- Position of Kumpula within Helsinki
- Country: Finland
- Region: Uusimaa
- Sub-region: Greater Helsinki
- Municipality: Helsinki
- District: Central
- Area: 1.53 km^{2} (0.59 sq mi)
- Population (1/1/04): 3,589
- • Density: 2,346/km^{2} (6,080/sq mi)
- Postal codes: 00550, 00560
- Subdivision number: 24
- Neighbouring subdivisions: Pasila, Hermanni, Vallila, Toukola, Käpylä, Koskela, Vanhakaupunki

= Kumpula =

Helsinki subdivision in Uusimaa, Finland

Kumpula (Gumtäkt) is a verdant neighbourhood in Helsinki, bordered by Eastern Pasila to the west, Vallila to the south, Käpylä and Koskela to the north and Toukola and Arabianranta to the east. As of January 1, 2003, Kumpula had approximately 3,600 inhabitants.

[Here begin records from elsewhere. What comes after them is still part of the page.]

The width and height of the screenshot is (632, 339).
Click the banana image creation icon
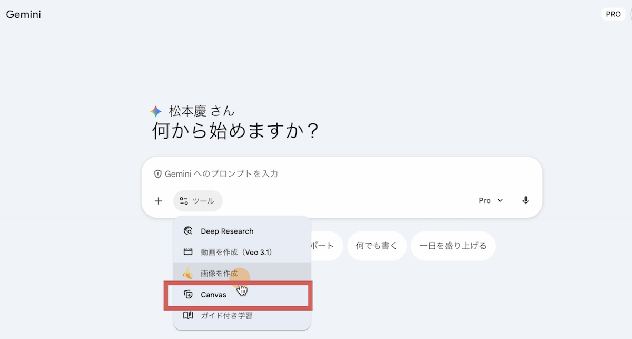click(x=188, y=273)
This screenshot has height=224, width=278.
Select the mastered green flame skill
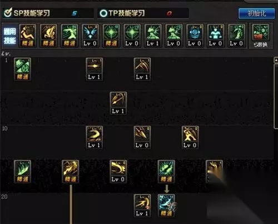coord(22,171)
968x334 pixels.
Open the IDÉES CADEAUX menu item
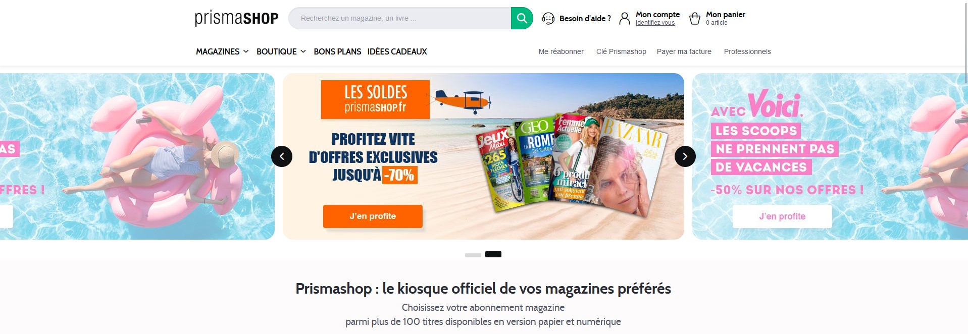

The name Gumteckt or Gumtäckt appears already in documents from the 15th century. The current Finnish name Kumpula was given in 1928. Kumpula was incorporated into the city of Helsinki in 1906. The oldest part of Kumpula, around the long street Limingantie, consists of wooden houses built in the 1920s and 1930s. Around the university campus and in the western part of Kumpula are newer apartment buildings built in and after the 1980s. HOAS has built student housing in the area.

The area is also home to one of the four campuses of the University of Helsinki, the Kumpula Campus, where approximately 6,000 students study at the Faculty of Science. In addition, the Dynamicum building, shared by the Finnish Meteorological Institute and the Finnish Environment Institute, is located on the campus.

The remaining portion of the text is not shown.